NICOLA Sturgeon personally signed off an ill-fated Covid campaign featuring the SNP-backing comedian Janey Godley despite being warned of the “risk” attached to her.  

A newly released freedom of information response shows the First Minister backed the £10,000 deal for Ms Godley at the end of August.

Within days, the campaign was ditched and Ms Godley forced to apologise after “horridly offensive” social media posts came to light.

They included references to disabled people, Chernobyl victims and black celebrities.

The Tories branded Ms Sturgeon “arrogant” and accused her of being willing to lavish public money on a fellow Nationalist despite questions over her suitability.

Ms Godley, 60, became famous during the pandemic for dubbing mock voice-overs onto clips of Ms Sturgeon conducting the daily Covid briefing.

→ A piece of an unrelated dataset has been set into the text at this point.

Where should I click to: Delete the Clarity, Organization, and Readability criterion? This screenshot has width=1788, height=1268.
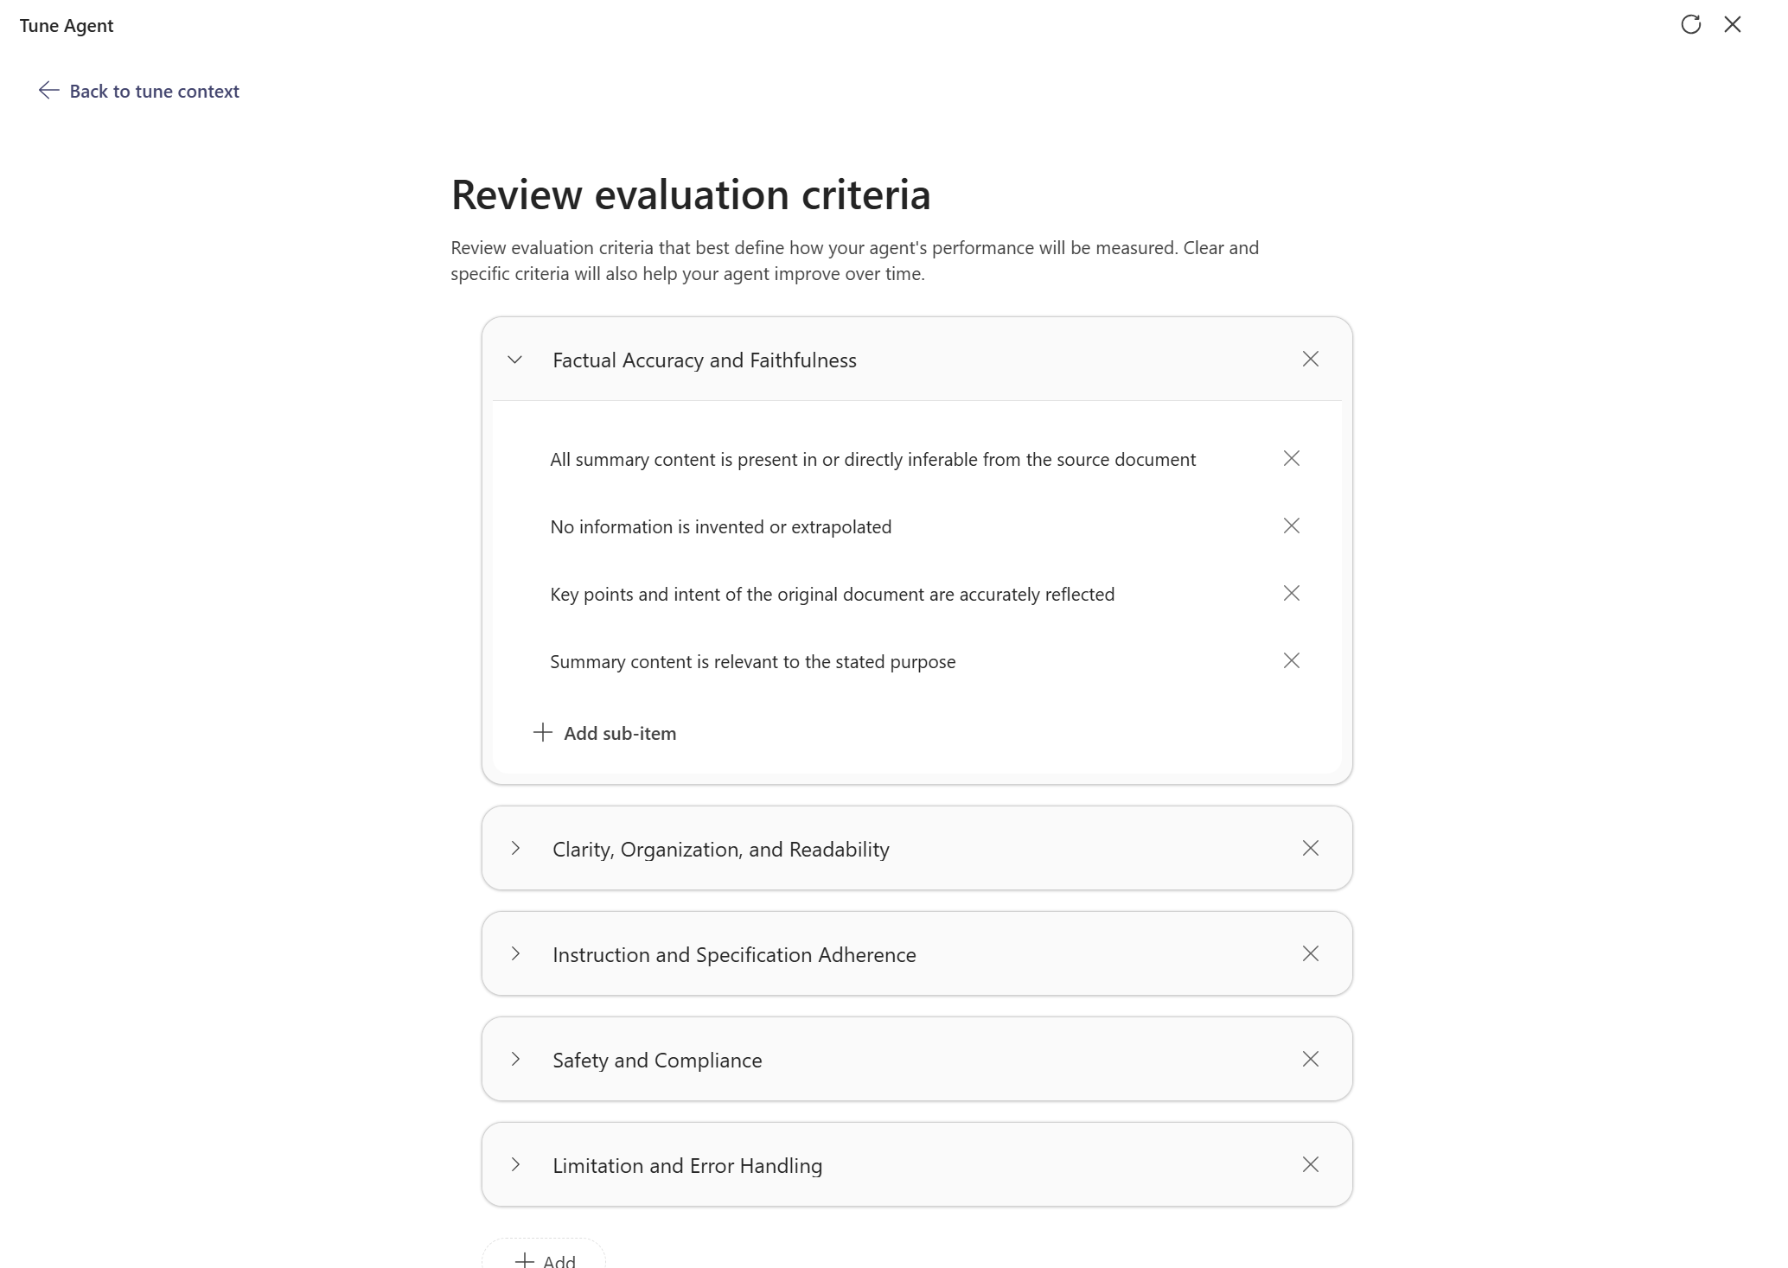coord(1310,849)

She was hired to promote Covid awareness, face coverings and lateral flow testing, and was paid a £10,000 fee plus £2,000 VAT.

After her offensive tweets came to light, the independence supporter donated it to charity.

The new FoI release shows that on August 29, Scottish Government officials wrote to Ms Sturgeon, deputy FM John Swinney and Health Secretary Humza Yousaf about the potential campaign with Ms Godley. 

It included an explicit warning that her "outspoken" output and "profanities" could cause problems.

It said: “Ms Godley is supportive of the Covid-19 safety behaviours and is compliant herself.

“She is available to participate next week and she carries an ‘no nonsense, straight talking’ approach, which appeals to a wide range of people in Scotland, particularly those of a younger age group. 

“Ministers should however be aware that Ms Godley can be outspoken about a number of subject matters including Donald Trump, other political parties, woman’s rights and topical stories.

"Ms Godley’s twitter page carries profanities regularly as does her social media content.

"So using Ms Godley does not come without some risk.”

Officials also said an unnamed male comedian could be used as an alternative "however he would also carry the same risk due to his style of comedy and presentation".

Two days later, an email from an unnamed source said the campaign “was approved last night by FM, so from Friday 3 Sept onwards we will be running with the new campaign.

“It’s likely this will run for 3-4 weeks.”

It lasted less than one week, after the Scottish Sun revealed her past remarks.

At the time, Ms Sturgeon tried to shrug off the affair by saying “these things happen”.

The Herald:

Apologising on Twitter at the time, Ms Godley wrote: “These historic tweets that people have quite rightly found offensive are deeply hurtful and shows my lack of empathy and zero self-awareness and come from a time of ignorance in my life. 

“I am a firm believer in progress not perfection, I will continue to progress.

“People have every right to see who they are supporting and what values they hold and looking through their past social media is the way forward. I apologise for every single offensive word I wrote."

READ MORE: Janey Godley: SNP-backing comic apologises for her 'horridly offensive' social media posts

Tory MSP Russell Findlay said: “This revelation yet again calls into question Nicola Sturgeon’s judgment. She arrogantly disregarded explicit warnings about the risks of choosing Janey Godley to front a vital public health campaign.

“It fuels suspicions that Nicola Sturgeon and her nationalist government are more willing to lavish taxpayers’ money on those who share their desire to break up the UK and with little regard for their suitability.

“It’s astonishing that when Janey Godley was dropped from this SNP government campaign due to her racist tweets, Nicola Sturgeon glibly said ‘these things happen’.

“Nicola Sturgeon should now apologise for ignoring these warnings which resulted in public money being wasted and important Covid advice to the public being undermined.”

Ms Godley has since revealed she has been diagnosed with ovarian cancer.